CELECOXIB (suite)LLG 50, juin 2006

Une nouvelle étude effectuée auprès de 13.274 patients souffrant d’arthrose montre que le célécoxib n’est pas supérieur en efficacité par rapport au diclofénac ni à la naproxène sur 12 semaines (1). Il provoquerait cependant moins d’événements gastro-intestinaux indésirables que les AINS non spécifiques : moins de complications d’ulcères (2/100 années-patients versus 7) mais pas moins d’événements gastro-intestinaux supérieurs endoscopiques en général (18/100 années-patients pour les deux groupes). La faible incidence d’événements thromboemboliques cardiovasculaires ne permet pas d’observer une différence statistiquement significative : 0,55/100 années-patients pour le célécoxib pour 0,11/100années-patients pour les autres AINS.

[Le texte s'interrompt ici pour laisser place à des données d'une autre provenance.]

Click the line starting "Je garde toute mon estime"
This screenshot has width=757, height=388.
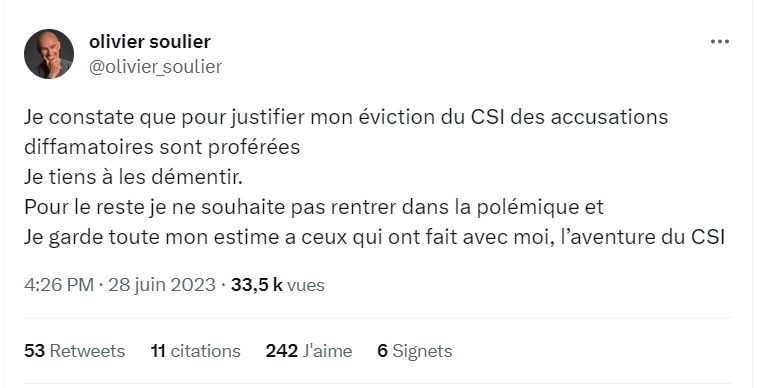(x=374, y=238)
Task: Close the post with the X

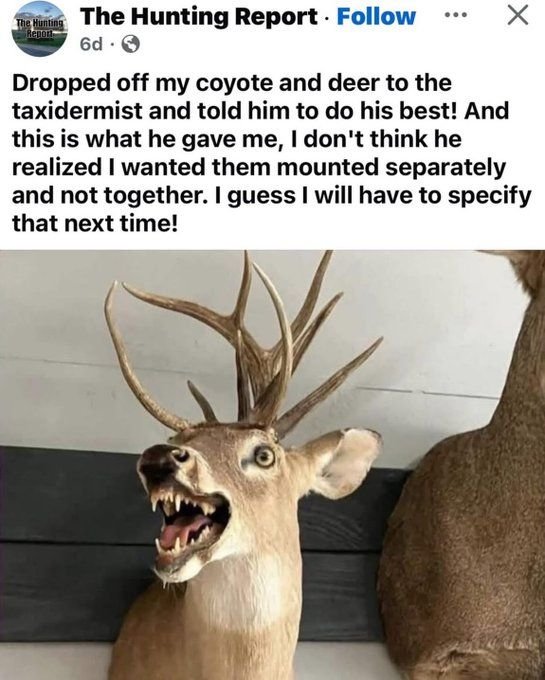Action: pos(518,16)
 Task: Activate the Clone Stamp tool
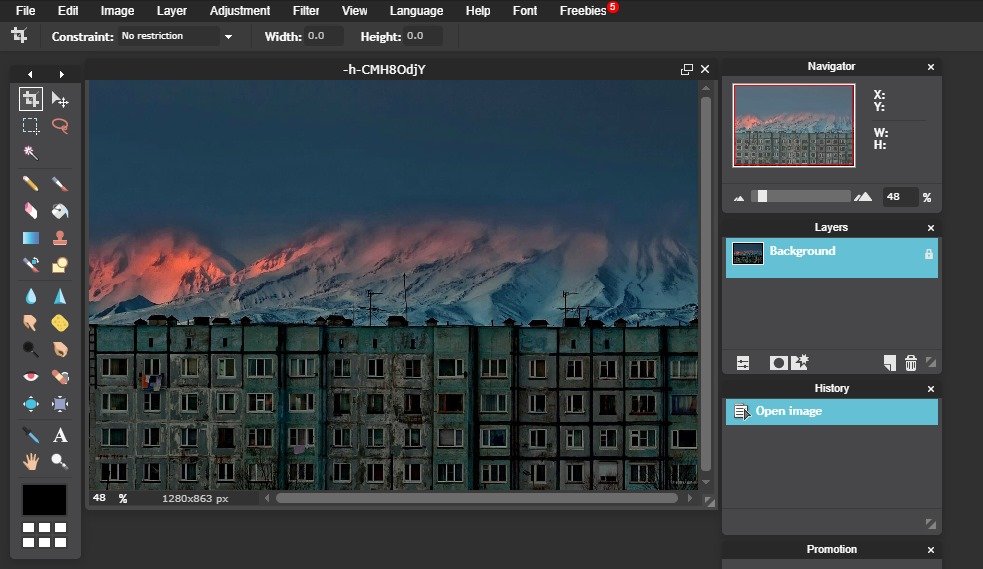click(x=60, y=238)
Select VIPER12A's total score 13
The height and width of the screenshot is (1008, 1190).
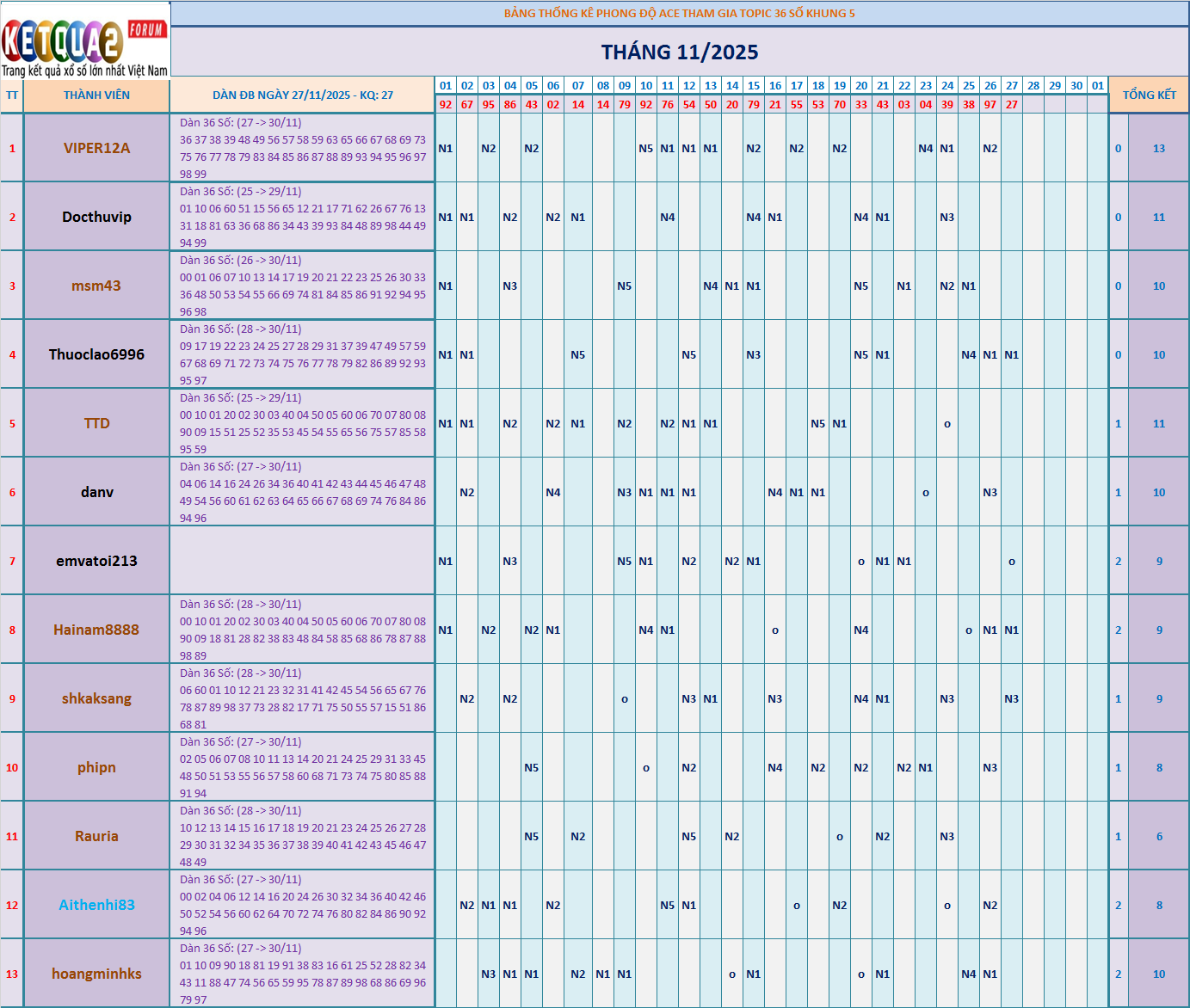1158,148
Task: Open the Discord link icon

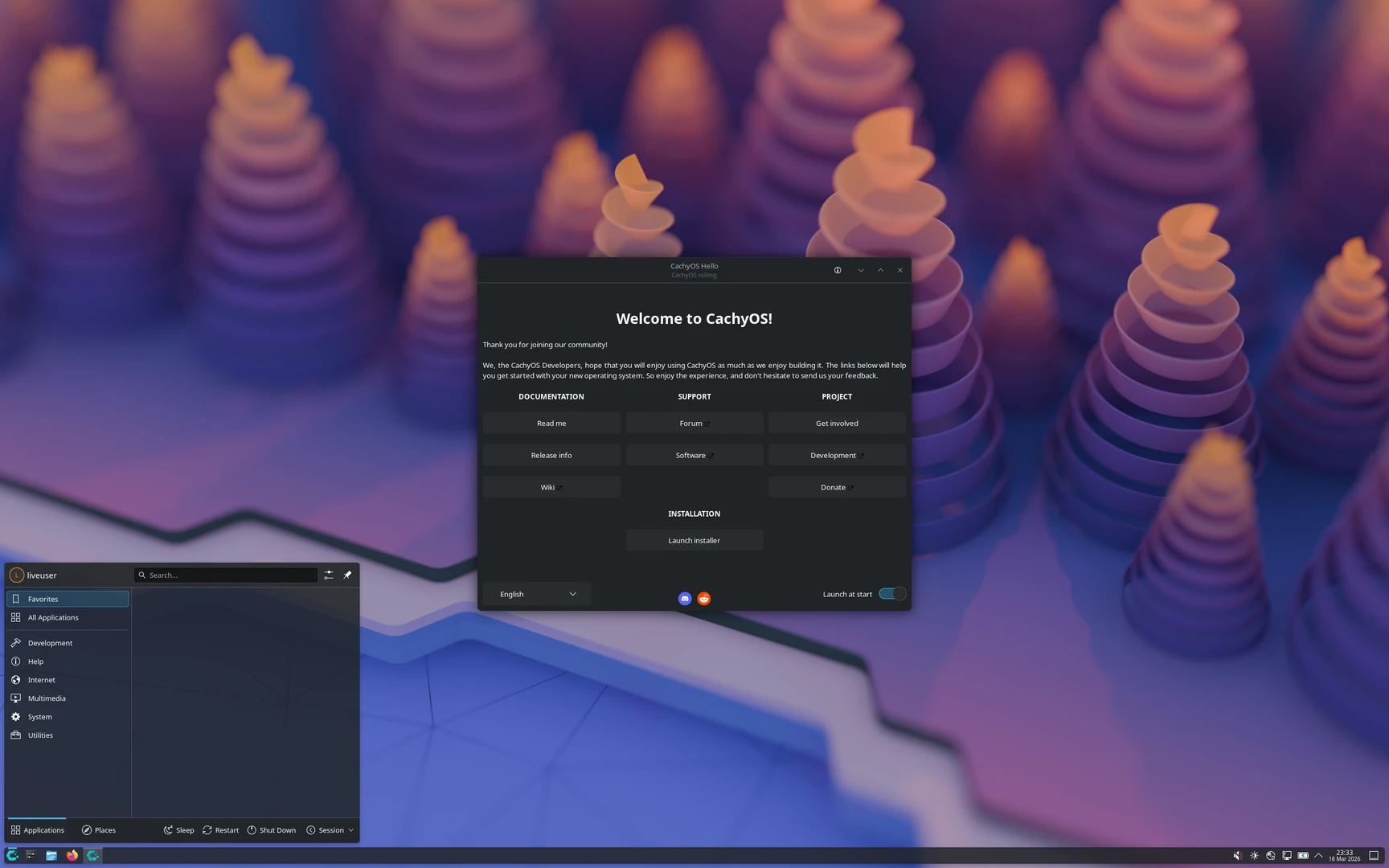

Une méta-analyse récente (2) conclut cependant à un risque d’infarctus du myocarde accru avec le célécoxib : OR de 2,26 (IC à 95% de 1,0 à 5,1) pour les études versus placebo (4422 patients) et OR  à 1,88 (IC à 95% de 1,15 à 3,08) pour l’ensemble des études comparatives (versus placebo, diclofénac, ibuprofène et paracétamol, soit 12.780 patients).

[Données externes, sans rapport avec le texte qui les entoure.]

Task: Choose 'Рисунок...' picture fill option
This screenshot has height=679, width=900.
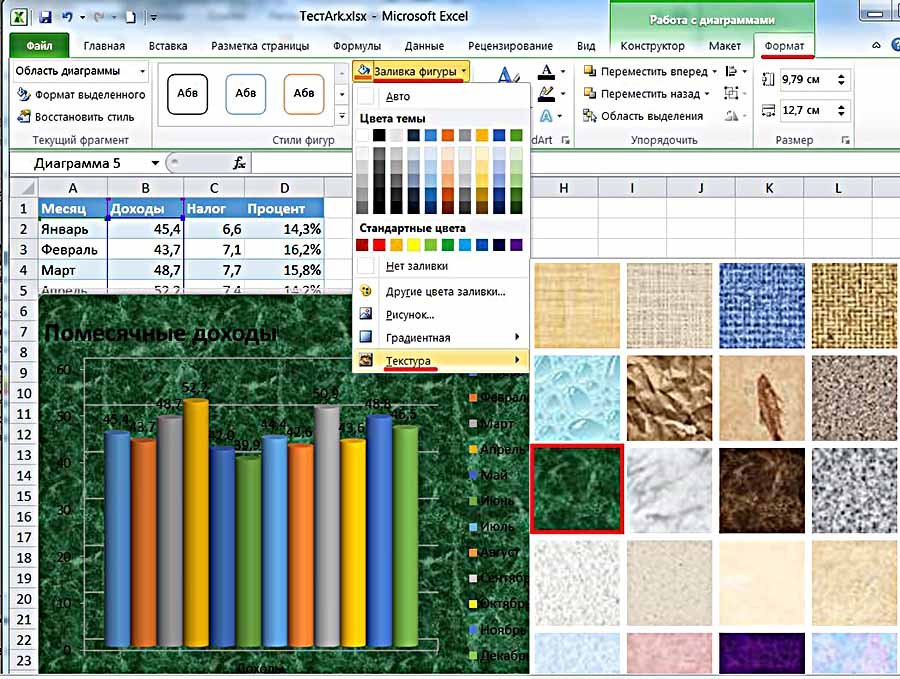Action: coord(409,315)
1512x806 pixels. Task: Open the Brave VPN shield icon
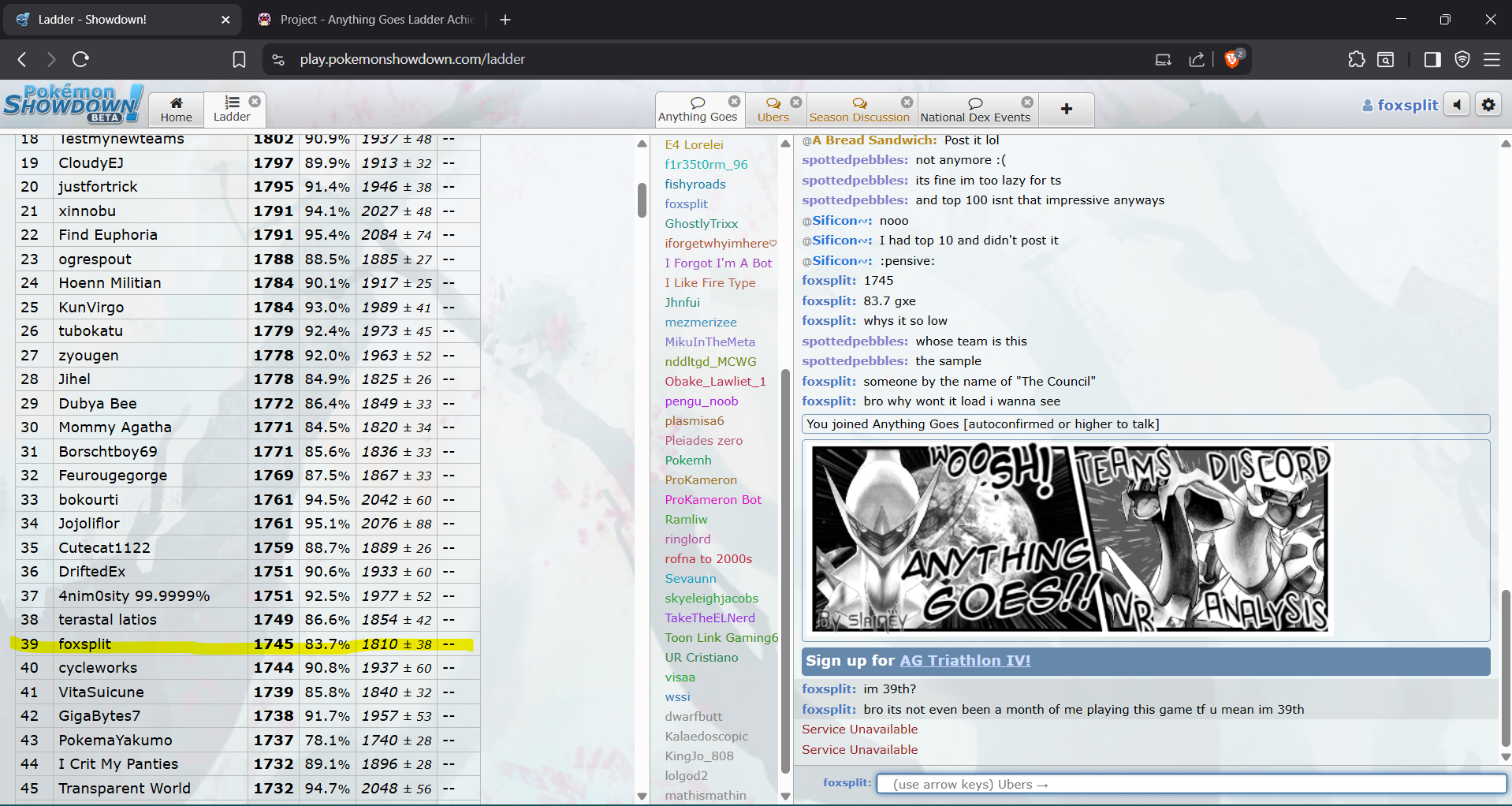point(1462,59)
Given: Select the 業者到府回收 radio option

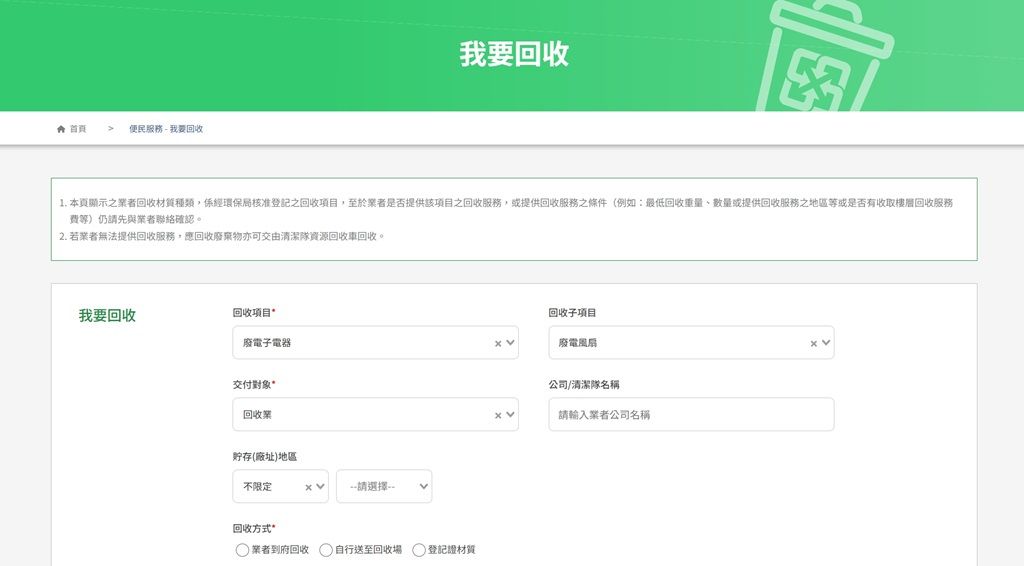Looking at the screenshot, I should point(242,550).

Ces résultats de toxicité cardiovasculaire, particulièrement pour l’infarctus du myocarde, illustrent à nouveau la nécessité d’études à long terme et surtout de l’évaluation sur un nombre suffisant de patients pour mettre en évidence une différence significative pour un événement d’incidence plus rare (puissance de l’étude).

Références

(1)     Singh G, Fort J, Goldstein  et al. Celecoxib versus naproxen and diclifenac in osteoarthritis patients : SUCCESS-I study. Am J Med 2006;119:255-66.

(2)   Caldwell B, Alington S, Weatherall M et al. Risk of cardiovascular events and celecoxib: a systematic review and meta-analysis. J Royal Soc Med 2006;99:132-40.